Backend: centralized

The centralized backend provides dynamic group management with a centralized coordinator. It supports membership changes, fault detection (of processes other than the coordinator), and notifications.

When to use

Use the centralized backend when:

Group membership changes over time (members join/leave)
You need fault tolerance and failure detection
You want membership change notifications
You’re building elastic services that scale dynamically

Characteristics

Dynamic membership: Members can join and leave the group after initialization.

Centralized coordination: One member acts as the primary (coordinator), managing the authoritative group view.

Failure detection: The primary periodically pings followers to detect failures.

Notifications: Members subscribe to membership change events. Clients can update their view if the group changes.

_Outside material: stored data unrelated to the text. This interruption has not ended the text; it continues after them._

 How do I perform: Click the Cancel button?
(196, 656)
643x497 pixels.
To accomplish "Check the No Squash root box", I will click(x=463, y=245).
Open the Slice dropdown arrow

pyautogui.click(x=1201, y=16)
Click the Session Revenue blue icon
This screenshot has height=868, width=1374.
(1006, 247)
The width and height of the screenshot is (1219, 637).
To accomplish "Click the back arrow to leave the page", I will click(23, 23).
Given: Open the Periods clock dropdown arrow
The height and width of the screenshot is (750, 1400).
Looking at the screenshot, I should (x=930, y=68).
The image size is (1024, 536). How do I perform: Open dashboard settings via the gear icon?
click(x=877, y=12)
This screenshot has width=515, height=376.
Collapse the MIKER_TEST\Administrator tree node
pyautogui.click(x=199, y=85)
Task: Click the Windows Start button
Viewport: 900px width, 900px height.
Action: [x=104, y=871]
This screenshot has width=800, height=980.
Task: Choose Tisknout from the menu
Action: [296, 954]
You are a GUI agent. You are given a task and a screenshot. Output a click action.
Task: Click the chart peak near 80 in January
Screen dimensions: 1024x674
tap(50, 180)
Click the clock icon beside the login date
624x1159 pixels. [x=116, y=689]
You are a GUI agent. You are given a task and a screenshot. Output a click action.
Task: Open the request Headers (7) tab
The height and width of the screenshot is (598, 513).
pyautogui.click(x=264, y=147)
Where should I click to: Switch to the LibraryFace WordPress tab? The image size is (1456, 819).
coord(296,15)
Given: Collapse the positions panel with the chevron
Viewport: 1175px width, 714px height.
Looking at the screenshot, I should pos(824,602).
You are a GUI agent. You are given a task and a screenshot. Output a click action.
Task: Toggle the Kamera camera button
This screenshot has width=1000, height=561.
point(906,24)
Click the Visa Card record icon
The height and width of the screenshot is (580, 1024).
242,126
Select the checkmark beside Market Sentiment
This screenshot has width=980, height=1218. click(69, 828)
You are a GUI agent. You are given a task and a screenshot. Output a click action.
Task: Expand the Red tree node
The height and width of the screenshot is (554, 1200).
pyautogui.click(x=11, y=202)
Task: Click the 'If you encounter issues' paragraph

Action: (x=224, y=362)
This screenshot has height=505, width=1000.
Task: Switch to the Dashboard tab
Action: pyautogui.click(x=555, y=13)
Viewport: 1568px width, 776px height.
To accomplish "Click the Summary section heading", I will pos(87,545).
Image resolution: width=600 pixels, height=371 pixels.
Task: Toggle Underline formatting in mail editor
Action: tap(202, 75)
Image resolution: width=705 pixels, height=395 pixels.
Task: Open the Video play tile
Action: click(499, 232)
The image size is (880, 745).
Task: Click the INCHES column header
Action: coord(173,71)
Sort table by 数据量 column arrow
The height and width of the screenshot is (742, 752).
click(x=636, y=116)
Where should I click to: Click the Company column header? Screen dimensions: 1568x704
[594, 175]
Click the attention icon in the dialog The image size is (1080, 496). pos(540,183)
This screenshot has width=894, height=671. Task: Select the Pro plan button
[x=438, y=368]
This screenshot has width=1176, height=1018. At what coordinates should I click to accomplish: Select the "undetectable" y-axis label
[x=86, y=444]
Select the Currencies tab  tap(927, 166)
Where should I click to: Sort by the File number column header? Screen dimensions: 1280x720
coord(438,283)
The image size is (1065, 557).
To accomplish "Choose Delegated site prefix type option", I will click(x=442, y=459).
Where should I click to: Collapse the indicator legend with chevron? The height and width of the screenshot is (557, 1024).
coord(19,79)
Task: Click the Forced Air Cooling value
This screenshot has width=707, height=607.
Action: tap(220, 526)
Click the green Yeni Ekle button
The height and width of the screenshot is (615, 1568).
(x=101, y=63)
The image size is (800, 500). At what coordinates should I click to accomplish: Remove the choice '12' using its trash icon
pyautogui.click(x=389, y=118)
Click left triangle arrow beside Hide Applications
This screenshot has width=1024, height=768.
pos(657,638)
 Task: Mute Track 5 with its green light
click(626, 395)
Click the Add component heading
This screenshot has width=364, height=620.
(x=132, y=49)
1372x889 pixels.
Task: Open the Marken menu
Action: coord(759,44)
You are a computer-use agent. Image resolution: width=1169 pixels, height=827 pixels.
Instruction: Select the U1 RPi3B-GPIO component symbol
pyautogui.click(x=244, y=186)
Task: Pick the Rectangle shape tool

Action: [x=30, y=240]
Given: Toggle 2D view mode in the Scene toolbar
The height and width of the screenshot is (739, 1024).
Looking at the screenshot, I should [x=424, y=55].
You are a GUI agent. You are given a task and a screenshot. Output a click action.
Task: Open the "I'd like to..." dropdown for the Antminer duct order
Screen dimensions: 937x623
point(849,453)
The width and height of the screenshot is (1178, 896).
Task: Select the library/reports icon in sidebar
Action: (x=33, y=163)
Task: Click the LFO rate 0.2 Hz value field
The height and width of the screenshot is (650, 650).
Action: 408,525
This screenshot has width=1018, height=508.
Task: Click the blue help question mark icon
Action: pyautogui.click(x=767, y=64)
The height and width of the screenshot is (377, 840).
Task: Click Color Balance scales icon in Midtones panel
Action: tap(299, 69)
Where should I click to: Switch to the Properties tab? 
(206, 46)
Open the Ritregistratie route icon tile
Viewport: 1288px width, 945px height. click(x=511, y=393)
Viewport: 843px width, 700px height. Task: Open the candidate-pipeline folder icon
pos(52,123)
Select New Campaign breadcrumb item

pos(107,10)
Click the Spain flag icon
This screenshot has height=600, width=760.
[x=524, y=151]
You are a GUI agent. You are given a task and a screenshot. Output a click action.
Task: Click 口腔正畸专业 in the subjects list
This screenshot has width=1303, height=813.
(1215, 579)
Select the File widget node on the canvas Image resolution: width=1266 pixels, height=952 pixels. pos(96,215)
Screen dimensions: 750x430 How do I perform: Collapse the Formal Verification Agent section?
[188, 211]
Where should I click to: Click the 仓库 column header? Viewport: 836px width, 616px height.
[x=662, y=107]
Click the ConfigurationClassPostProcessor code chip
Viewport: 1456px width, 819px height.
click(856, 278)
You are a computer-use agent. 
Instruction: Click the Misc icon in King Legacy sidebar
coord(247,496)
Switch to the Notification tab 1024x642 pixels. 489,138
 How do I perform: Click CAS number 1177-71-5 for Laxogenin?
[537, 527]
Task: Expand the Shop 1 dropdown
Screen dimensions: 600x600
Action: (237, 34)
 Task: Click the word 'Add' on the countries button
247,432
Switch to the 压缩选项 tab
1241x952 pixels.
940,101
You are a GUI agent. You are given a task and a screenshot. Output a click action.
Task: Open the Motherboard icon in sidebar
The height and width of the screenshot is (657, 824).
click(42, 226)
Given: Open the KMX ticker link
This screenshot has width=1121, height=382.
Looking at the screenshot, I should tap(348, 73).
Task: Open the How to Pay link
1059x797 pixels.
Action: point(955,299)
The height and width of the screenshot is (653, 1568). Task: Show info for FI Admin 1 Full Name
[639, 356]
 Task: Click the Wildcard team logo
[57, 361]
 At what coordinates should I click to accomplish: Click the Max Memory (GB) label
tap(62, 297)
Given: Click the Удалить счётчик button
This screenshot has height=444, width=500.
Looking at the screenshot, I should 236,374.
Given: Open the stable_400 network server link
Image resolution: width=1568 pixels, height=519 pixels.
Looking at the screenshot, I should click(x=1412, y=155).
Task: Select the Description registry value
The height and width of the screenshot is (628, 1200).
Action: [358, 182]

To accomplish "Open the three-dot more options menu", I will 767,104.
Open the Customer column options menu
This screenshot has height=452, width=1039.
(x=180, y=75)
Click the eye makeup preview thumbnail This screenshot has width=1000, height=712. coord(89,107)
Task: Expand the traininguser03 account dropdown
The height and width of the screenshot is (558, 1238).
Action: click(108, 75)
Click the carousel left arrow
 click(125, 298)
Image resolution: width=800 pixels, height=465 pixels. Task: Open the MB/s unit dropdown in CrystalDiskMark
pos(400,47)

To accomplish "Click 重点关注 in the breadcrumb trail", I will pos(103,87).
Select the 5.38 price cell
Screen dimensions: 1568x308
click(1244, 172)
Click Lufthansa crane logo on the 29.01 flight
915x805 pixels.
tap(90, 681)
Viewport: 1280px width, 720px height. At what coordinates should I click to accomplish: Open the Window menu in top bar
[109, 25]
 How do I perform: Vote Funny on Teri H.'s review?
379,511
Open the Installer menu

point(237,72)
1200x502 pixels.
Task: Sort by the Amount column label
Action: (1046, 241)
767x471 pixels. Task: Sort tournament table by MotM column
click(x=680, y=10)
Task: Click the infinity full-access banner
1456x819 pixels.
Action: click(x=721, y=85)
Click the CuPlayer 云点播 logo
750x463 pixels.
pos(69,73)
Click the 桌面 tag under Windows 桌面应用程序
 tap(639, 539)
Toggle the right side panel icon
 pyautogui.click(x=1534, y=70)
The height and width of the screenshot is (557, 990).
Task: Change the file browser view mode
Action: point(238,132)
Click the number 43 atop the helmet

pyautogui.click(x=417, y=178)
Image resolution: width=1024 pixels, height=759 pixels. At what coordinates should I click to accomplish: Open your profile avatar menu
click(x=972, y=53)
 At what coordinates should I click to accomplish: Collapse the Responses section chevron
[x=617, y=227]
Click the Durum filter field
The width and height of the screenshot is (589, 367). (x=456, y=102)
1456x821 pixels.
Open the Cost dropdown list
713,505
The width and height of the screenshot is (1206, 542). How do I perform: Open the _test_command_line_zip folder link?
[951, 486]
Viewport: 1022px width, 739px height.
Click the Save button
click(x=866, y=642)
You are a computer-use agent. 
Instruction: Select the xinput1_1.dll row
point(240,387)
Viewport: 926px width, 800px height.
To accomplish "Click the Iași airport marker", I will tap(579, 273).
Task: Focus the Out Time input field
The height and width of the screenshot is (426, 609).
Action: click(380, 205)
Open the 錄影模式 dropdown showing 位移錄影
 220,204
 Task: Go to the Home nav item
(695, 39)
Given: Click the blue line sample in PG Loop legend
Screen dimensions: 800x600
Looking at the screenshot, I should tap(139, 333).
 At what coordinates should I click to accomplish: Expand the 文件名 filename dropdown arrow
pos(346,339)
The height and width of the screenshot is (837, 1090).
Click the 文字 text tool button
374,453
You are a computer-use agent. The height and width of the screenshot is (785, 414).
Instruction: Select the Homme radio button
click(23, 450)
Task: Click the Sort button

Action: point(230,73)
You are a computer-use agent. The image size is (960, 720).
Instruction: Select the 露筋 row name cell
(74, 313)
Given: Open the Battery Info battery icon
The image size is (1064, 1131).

Higher overhead: More resource usage than static backend due to coordination (periodic pings).

Configuration

In Bedrock configuration:

{
    "libraries": [
        "libflock-bedrock-module.so"
    ],
    "providers": [
        {
            "type": "flock",
            "name": "my_flock_provider",
            "provider_id": 42,
            "config": {
                "bootstrap": "self",
                "group": {
                    "type": "centralized",
                    "config": {
                        "ping_timeout_ms": 2000,
                        "ping_interval_ms": 1000,
                        "ping_max_num_timeouts": 3
                    }
                },
                "file": "mygroup.flock"
            }
        }
    ]
}

Configuration options:

ping_timeout_ms: Timeout value when sending a ping RPC to a member
ping_interval_ms: Time to wait between two ping RPCs to the same member. Can be a single value or a tuple [min, max] for a uniform random value in that intervals.
ping_max_num_timeouts: Number of consecutive ping timeouts before a member is considered dead and removed from the group
primary_address: (optional) Address of the process to use as primary (coordinator). If not provided, the first member in the initial view is used.
primary_provider_id: (optional) Provider ID of the primary process.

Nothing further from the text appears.